Polyclonal or in vitro expanded Tregs for therapy requires large amounts of cells and carries a risk for non-specific immunosuppression. Generation of antigen-specific Tregs is a strategy that requires less cells to exert a more localized and targeted suppression and which shows superior functionality in animal models. Antigen-specific Tregs can be generated by expanding them with antigen-presenting cells and specific antigens or by engineering Tregs with T-cell receptors (TCRs), called TCR-Tregs. TCR-Tregs are MHC (major histocompatibility complex)-restricted which limits their modular application.
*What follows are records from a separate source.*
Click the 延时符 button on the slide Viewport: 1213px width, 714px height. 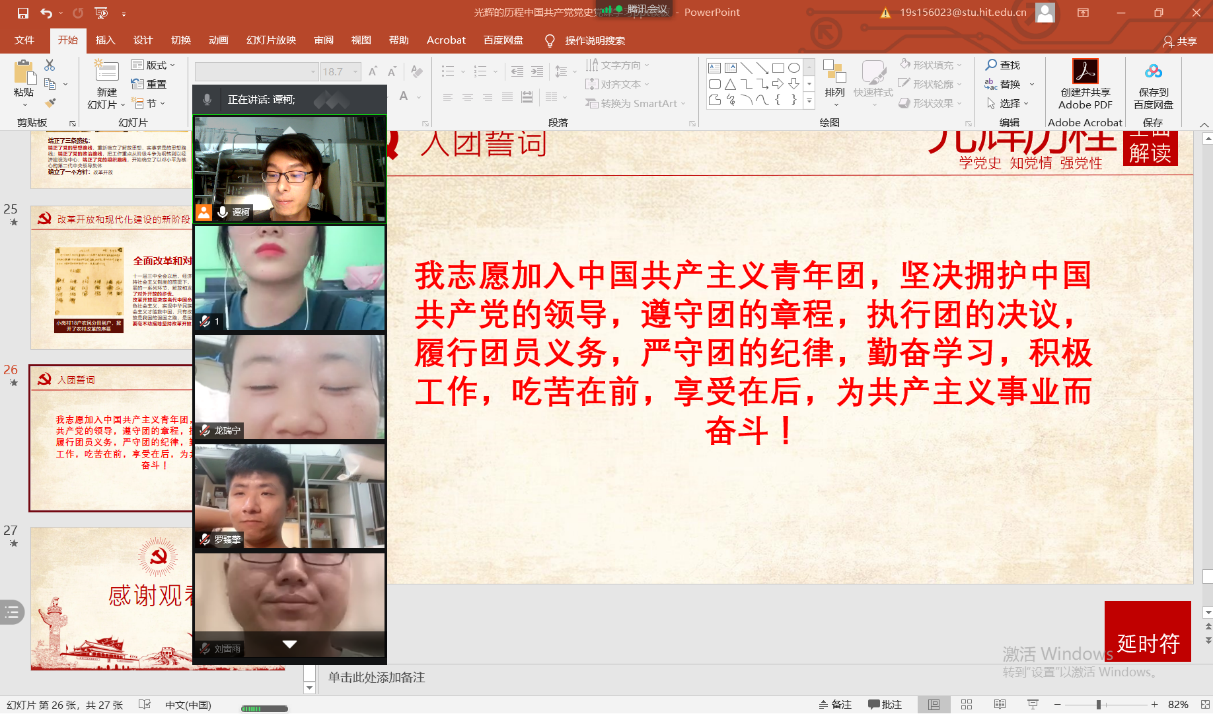[x=1146, y=633]
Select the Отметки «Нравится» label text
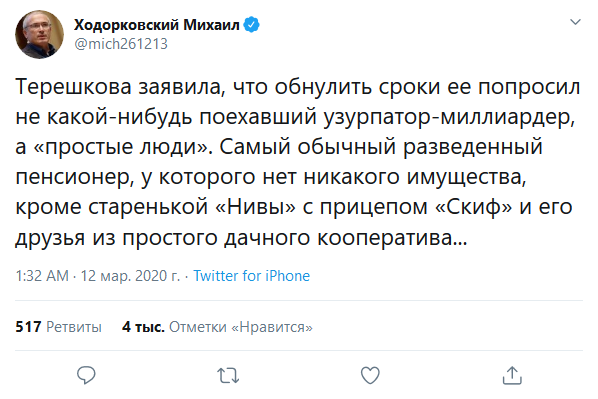Image resolution: width=598 pixels, height=399 pixels. tap(241, 327)
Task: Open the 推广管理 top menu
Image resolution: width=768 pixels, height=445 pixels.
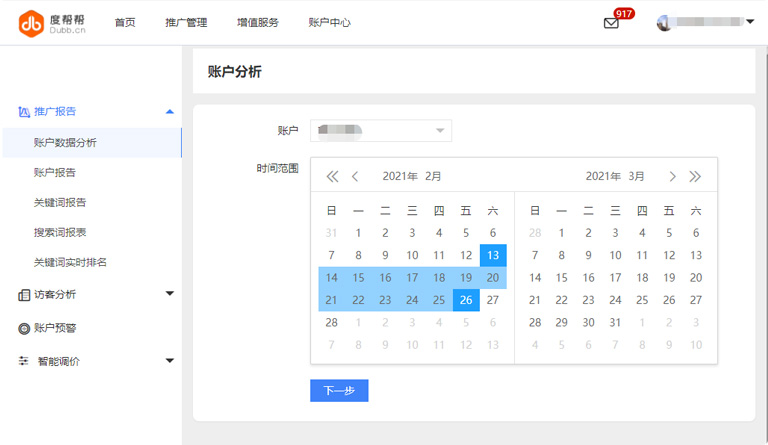Action: tap(186, 23)
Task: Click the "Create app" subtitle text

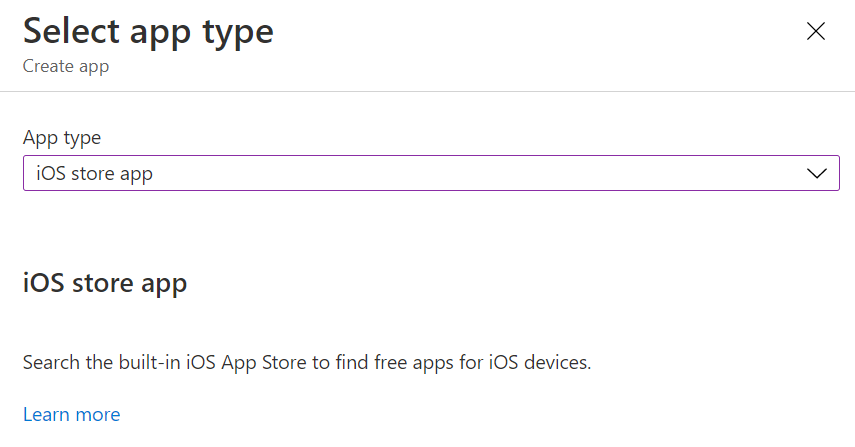Action: [66, 67]
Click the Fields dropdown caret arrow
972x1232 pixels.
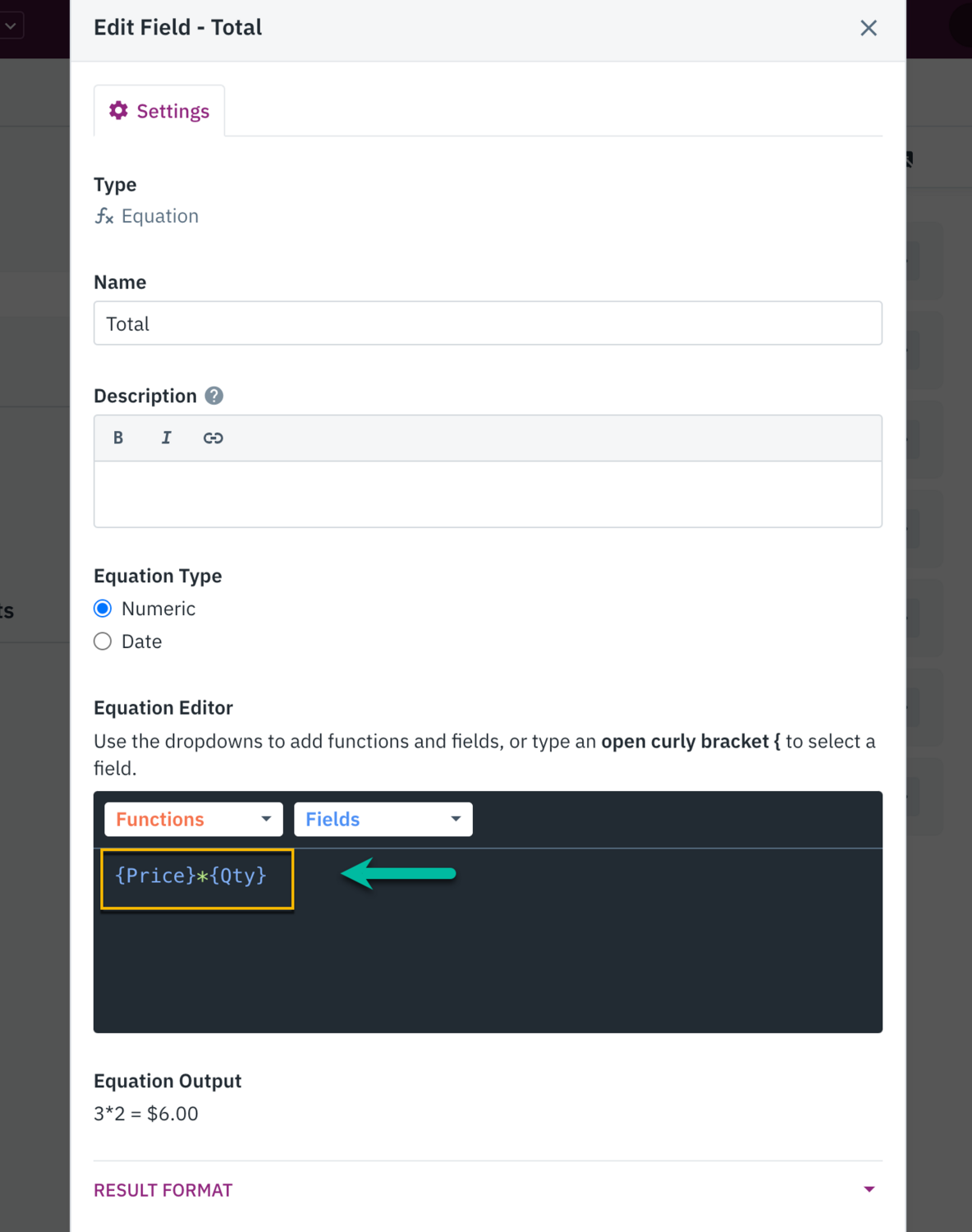tap(456, 820)
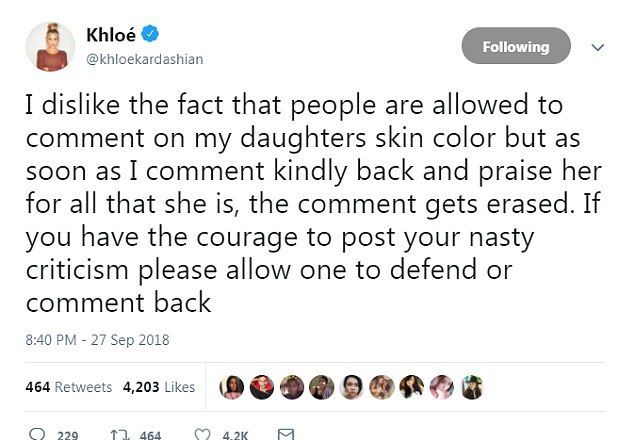Click the last liker avatar in the row

pos(471,387)
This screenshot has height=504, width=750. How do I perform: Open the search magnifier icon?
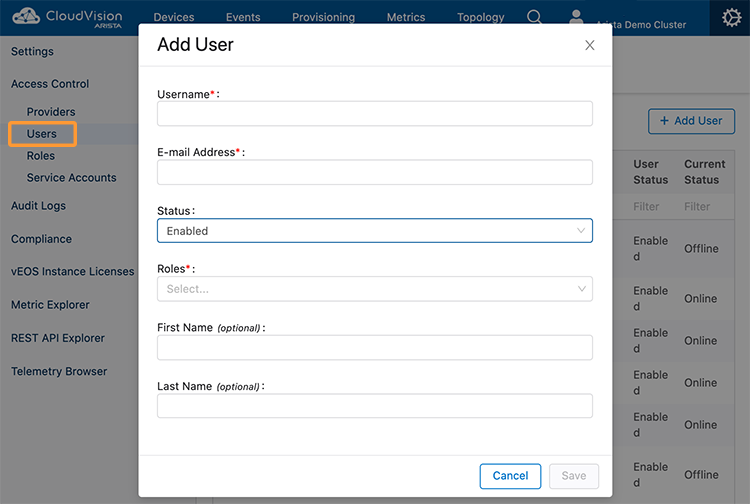[x=534, y=17]
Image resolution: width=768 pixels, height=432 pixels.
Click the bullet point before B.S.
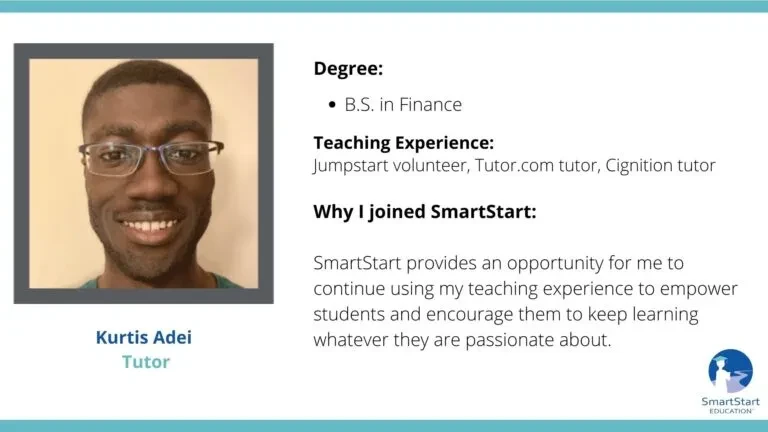(333, 105)
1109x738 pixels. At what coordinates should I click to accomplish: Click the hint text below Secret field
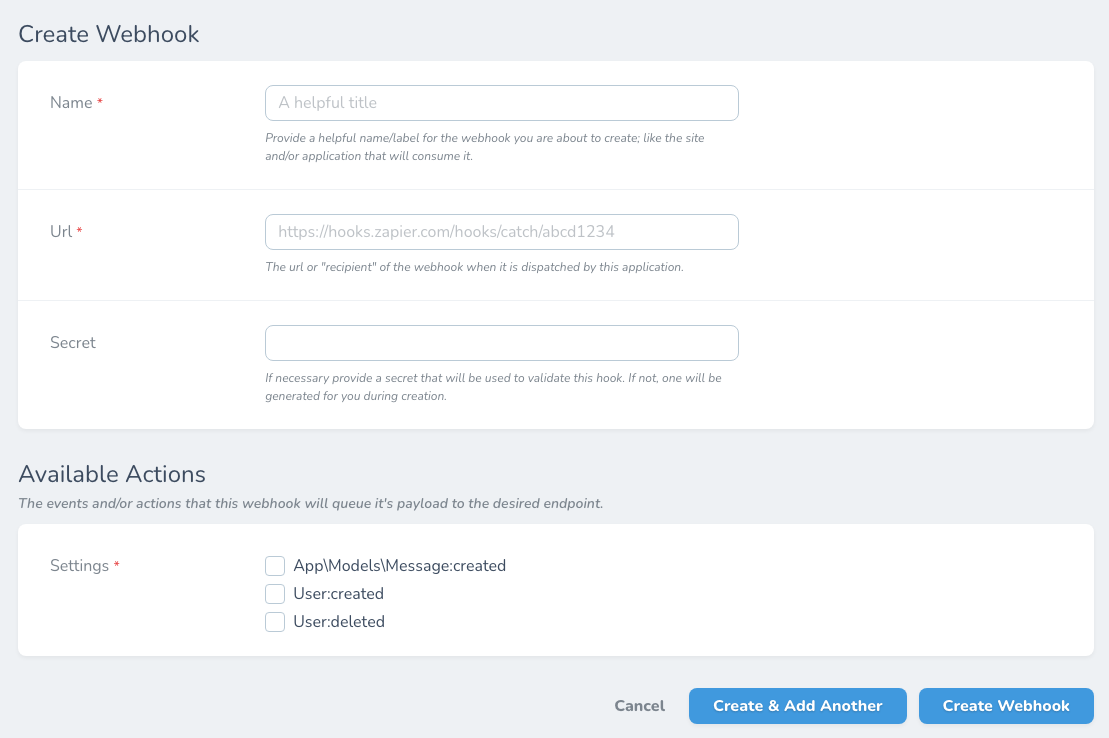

Tregs engineered to express transgenic TCRs specific for autoantigens like Factor IX in hemophilia, myelin oligodentrocyte glycoprotein in Multiple Sclerosis (MS) and pancreatis islet-specific antigens in type 1 diabetes are being researched at the preclinical stage. Some approaches combine antigen receptor engineering with control of cell differentiation. Tregs are not a terminally differentiated cell population are able to acquire the phenotype of effector T cells similar to T helper cells and are categorized into different subsets of T helper-like Tregs.
CAR-Tregs are MHC-independent and are engineered with genes encoding chimeric antigen receptors. Chimeric antigen receptors (CARs) generally consist of a single-chain variable fragment which is a site for binding a monoclonal antibody, an extracellular hinge, a transmembrane region and intracellular signaling domains.
CAR-Treg generation is based on technology used for CAR modified T cells (CAR-T) which are mainly used for cancer immunotherapies. The first two CAR-T cell therapies were approved by the US Food and Drug Administration in 2017 for the treatment of CD19+ B cell lymphomas. Clinical trials are testing the therapy for solid tumors. While the main function of killer T cells used in CAR-T cell therapy is to attack their target, such as cancer cells, Tregs function to protect their target from being attacked by immune system.
CAR-Treg therapy, where the CAR is targeted to HLA-A2, found on leukocytes emigrating from a transplant graft, could increase transplantation tolerance. This strategy shows promise in graft-versus-host disease mouse models. A2-CAR-Tregs have been developed to prevent rejection of skin allograft in humanized mouse models.
A FITC-targeted CAR on Tregs called mAb-directed CAR (mAbCAR) allows Tregs to be activated in a controllable way using various monoclonal antibodies (mAbs) that are covalently conjugated to FITC. The mAbCARs could be targeted to specific tissue sites to mitigate graft-versus-host disease.
TNP-CAR Tregs target an antigen commonly used in a mouse model of colitis, 2,4,6-trinitrophenol. Research in mouse models show this immunotherapy treatment may be protective against the disease and TNP-CAR Tregs localized to inflamed colonic mucosa.
MOG-CAR Tregs which target myelin oligodendrocyte glycoprotein (MOG) have been shown in mouse multiple sclerosis models to suppress autoimmune encephalomyelitis (EAE).
CEA-CAR Tregs have been shown to target lung epithelia in a mouse model of allergic asthma and reduce airway hyperactivity and reduce eosinophilic airway inflammation.
Hemophilia patients receiving factor VIII (FVIII) replacement drugs can develop anti-drug antibodies. FVIII-specific Tregs (ANS8-CAR Tregs) have been shown to suppress anti-FVII antibody responses in mouse models.